SUPPLIED RECORDS =>
==*==

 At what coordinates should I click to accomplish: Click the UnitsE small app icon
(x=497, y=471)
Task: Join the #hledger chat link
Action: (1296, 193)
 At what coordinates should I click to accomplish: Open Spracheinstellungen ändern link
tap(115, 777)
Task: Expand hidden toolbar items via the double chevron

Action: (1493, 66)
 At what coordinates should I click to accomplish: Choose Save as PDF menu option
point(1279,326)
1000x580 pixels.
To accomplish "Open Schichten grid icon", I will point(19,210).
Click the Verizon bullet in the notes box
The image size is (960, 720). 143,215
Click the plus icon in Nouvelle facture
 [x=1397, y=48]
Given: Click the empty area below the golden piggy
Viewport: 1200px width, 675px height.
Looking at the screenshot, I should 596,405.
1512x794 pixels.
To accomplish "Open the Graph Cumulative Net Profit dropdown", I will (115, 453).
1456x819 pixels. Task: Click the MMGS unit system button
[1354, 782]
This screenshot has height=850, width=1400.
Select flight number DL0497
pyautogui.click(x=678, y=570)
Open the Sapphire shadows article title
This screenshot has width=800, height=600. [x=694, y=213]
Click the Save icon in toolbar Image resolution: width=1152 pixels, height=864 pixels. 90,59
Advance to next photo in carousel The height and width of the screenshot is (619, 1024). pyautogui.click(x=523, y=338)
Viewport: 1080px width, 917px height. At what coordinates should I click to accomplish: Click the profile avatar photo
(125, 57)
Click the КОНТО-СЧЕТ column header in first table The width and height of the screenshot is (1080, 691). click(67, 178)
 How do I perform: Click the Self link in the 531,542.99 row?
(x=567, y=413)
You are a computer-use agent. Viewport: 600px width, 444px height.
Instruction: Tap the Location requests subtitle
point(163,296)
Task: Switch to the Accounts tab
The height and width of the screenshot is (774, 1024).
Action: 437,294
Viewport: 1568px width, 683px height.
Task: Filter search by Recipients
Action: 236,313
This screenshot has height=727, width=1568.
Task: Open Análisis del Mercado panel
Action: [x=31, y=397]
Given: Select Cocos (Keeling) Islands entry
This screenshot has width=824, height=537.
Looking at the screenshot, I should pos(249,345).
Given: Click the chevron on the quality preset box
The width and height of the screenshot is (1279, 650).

==*==

WRITTEN TASK => Count the lines in the records above that contain the word "what", treating uppercase and lowercase as different. Reply with the number alone.

CORRECT RESPONSE => 4